**What is expected:** Repeat, exactly as written, all of the entries, but not their pictures.

**Dataset extract:**
━━━

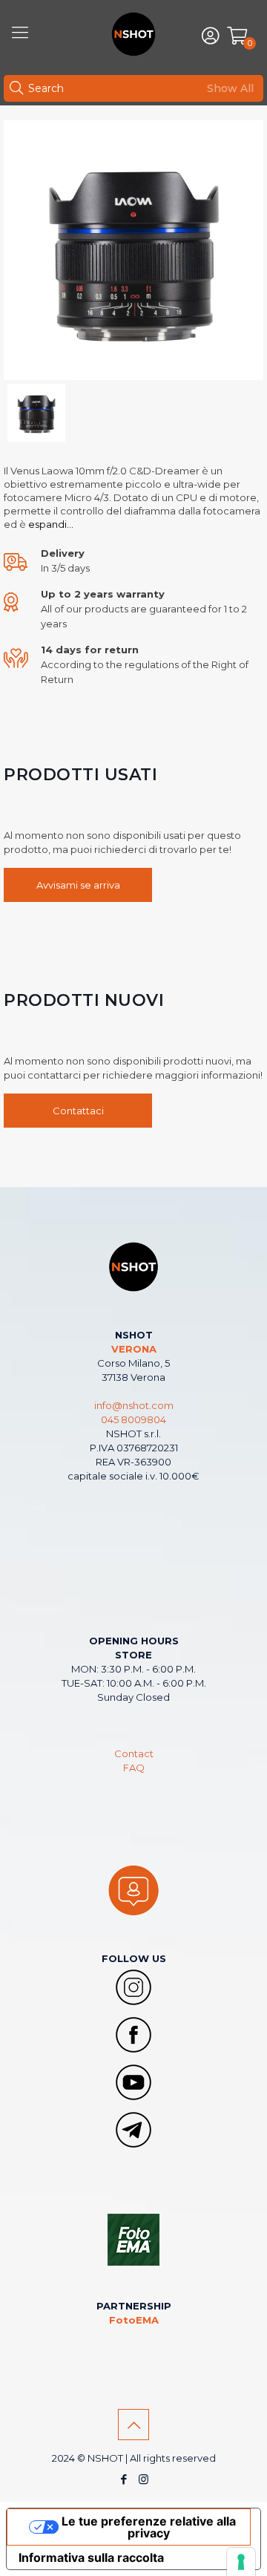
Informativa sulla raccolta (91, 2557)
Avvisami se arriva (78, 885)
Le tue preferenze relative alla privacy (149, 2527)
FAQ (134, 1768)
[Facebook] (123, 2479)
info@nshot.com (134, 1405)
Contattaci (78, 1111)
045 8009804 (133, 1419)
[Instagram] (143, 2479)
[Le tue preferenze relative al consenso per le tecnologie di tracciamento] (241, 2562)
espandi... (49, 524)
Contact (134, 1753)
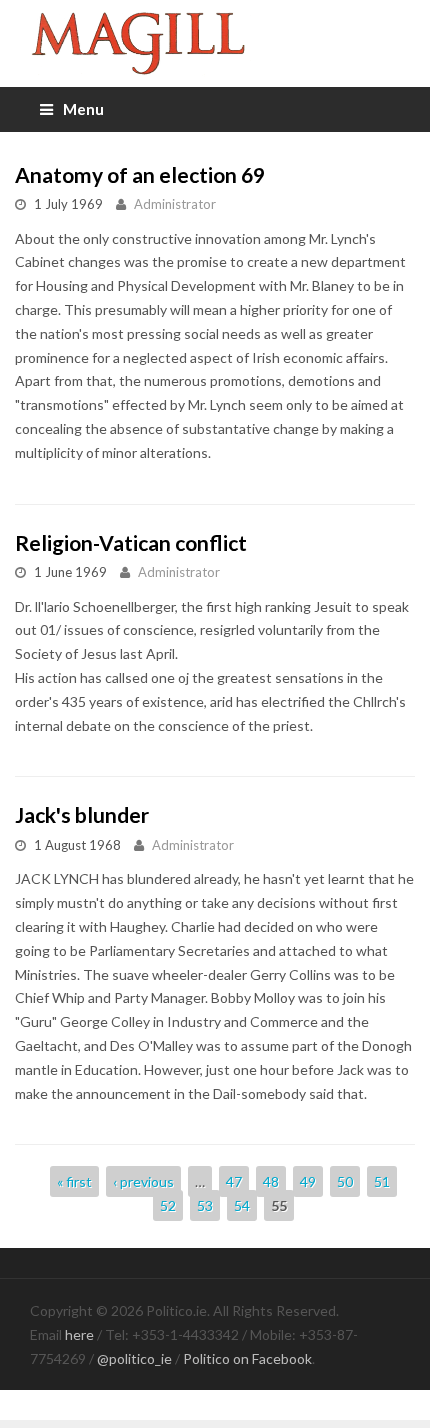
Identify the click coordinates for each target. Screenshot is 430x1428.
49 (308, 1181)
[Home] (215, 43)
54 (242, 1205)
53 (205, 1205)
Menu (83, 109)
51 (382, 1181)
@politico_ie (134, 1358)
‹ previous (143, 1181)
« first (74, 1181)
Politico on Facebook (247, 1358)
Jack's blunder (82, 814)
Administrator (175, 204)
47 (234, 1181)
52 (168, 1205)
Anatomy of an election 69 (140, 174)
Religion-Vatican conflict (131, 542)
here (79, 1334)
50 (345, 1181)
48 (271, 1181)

━━━

**Response below:**
Informativa sulla raccolta (91, 2557)
Avvisami se arriva (78, 885)
Le tue preferenze relative alla privacy (149, 2527)
FAQ (134, 1768)
[Facebook] (123, 2479)
info@nshot.com (134, 1405)
Contattaci (78, 1111)
045 8009804 (133, 1419)
[Instagram] (143, 2479)
[Le tue preferenze relative al consenso per le tecnologie di tracciamento] (241, 2562)
espandi... (49, 524)
Contact (134, 1753)
Identify the click coordinates for each target. Screenshot is 430x1428.
49 (308, 1181)
[Home] (215, 43)
54 (242, 1205)
53 (205, 1205)
Menu (83, 109)
51 (382, 1181)
@politico_ie (134, 1358)
‹ previous (143, 1181)
« first (74, 1181)
Politico on Facebook (247, 1358)
Jack's blunder (82, 814)
Administrator (175, 204)
47 (234, 1181)
52 (168, 1205)
Anatomy of an election 69 (140, 174)
Religion-Vatican conflict (131, 542)
here (79, 1334)
50 (345, 1181)
48 (271, 1181)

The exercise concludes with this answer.